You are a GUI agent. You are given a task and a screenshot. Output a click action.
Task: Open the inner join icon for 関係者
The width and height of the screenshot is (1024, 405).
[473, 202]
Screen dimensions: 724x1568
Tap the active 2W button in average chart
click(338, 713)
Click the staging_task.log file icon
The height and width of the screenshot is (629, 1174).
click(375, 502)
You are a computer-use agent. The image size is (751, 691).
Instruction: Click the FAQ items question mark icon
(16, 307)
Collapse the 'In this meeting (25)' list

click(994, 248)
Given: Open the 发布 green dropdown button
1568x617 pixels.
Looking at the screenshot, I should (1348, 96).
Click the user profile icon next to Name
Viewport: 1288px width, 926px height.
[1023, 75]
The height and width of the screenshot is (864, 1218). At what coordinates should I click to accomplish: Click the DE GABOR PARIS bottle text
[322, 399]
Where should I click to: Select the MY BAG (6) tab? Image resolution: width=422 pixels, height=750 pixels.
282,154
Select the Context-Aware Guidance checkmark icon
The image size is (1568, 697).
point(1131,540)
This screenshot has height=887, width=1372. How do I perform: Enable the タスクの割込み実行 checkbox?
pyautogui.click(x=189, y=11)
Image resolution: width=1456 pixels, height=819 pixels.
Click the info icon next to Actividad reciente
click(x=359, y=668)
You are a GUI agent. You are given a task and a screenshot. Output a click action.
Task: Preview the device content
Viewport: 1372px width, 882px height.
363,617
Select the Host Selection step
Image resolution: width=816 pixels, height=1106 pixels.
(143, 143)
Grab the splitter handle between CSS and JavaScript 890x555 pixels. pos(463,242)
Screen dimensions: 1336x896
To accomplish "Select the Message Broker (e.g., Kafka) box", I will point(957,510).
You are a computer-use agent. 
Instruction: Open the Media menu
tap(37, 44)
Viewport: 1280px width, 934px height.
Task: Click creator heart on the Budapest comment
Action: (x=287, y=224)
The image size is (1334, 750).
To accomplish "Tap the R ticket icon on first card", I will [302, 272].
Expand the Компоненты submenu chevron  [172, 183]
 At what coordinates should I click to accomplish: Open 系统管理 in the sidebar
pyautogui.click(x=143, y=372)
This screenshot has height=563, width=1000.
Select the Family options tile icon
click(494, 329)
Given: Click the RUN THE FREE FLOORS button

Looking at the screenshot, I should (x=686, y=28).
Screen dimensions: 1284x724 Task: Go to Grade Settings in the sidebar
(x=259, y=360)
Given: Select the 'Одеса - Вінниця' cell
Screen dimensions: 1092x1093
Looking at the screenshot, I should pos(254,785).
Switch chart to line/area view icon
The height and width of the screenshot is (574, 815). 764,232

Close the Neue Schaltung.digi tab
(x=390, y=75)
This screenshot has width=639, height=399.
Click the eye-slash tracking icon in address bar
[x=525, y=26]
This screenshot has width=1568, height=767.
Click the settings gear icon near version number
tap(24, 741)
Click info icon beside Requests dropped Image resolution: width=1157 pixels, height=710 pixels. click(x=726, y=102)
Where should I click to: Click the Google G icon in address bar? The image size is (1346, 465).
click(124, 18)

* [EXERCISE INSTRUCTIONS] Print every record above exactly as it was given.

* [RESPONSE BOX]
You are a GUI agent. You are given a task and a screenshot. Output a click action.
Task: Open the inner join icon for 関係者
The width and height of the screenshot is (1024, 405).
[473, 202]
Screen dimensions: 724x1568
Tap the active 2W button in average chart
click(338, 713)
Click the staging_task.log file icon
The height and width of the screenshot is (629, 1174).
click(375, 502)
You are a computer-use agent. The image size is (751, 691).
Instruction: Click the FAQ items question mark icon
(16, 307)
Collapse the 'In this meeting (25)' list

click(994, 248)
Given: Open the 发布 green dropdown button
1568x617 pixels.
Looking at the screenshot, I should (1348, 96).
Click the user profile icon next to Name
Viewport: 1288px width, 926px height.
[1023, 75]
The height and width of the screenshot is (864, 1218). At what coordinates should I click to accomplish: Click the DE GABOR PARIS bottle text
[322, 399]
Where should I click to: Select the MY BAG (6) tab? Image resolution: width=422 pixels, height=750 pixels.
282,154
Select the Context-Aware Guidance checkmark icon
The image size is (1568, 697).
point(1131,540)
This screenshot has height=887, width=1372. How do I perform: Enable the タスクの割込み実行 checkbox?
pyautogui.click(x=189, y=11)
Image resolution: width=1456 pixels, height=819 pixels.
Click the info icon next to Actividad reciente
click(x=359, y=668)
You are a GUI agent. You are given a task and a screenshot. Output a click action.
Task: Preview the device content
Viewport: 1372px width, 882px height.
363,617
Select the Host Selection step
Image resolution: width=816 pixels, height=1106 pixels.
(143, 143)
Grab the splitter handle between CSS and JavaScript 890x555 pixels. pos(463,242)
Screen dimensions: 1336x896
To accomplish "Select the Message Broker (e.g., Kafka) box", I will point(957,510).
You are a computer-use agent. 
Instruction: Open the Media menu
tap(37, 44)
Viewport: 1280px width, 934px height.
Task: Click creator heart on the Budapest comment
Action: (x=287, y=224)
The image size is (1334, 750).
To accomplish "Tap the R ticket icon on first card", I will [302, 272].
Expand the Компоненты submenu chevron  [172, 183]
 At what coordinates should I click to accomplish: Open 系统管理 in the sidebar
pyautogui.click(x=143, y=372)
This screenshot has height=563, width=1000.
Select the Family options tile icon
click(494, 329)
Given: Click the RUN THE FREE FLOORS button

Looking at the screenshot, I should (x=686, y=28).
Screen dimensions: 1284x724 Task: Go to Grade Settings in the sidebar
(x=259, y=360)
Given: Select the 'Одеса - Вінниця' cell
Screen dimensions: 1092x1093
Looking at the screenshot, I should pos(254,785).
Switch chart to line/area view icon
The height and width of the screenshot is (574, 815). 764,232

Close the Neue Schaltung.digi tab
(x=390, y=75)
This screenshot has width=639, height=399.
Click the eye-slash tracking icon in address bar
[x=525, y=26]
This screenshot has width=1568, height=767.
Click the settings gear icon near version number
tap(24, 741)
Click info icon beside Requests dropped Image resolution: width=1157 pixels, height=710 pixels. click(x=726, y=102)
Where should I click to: Click the Google G icon in address bar? The image size is (1346, 465).
click(124, 18)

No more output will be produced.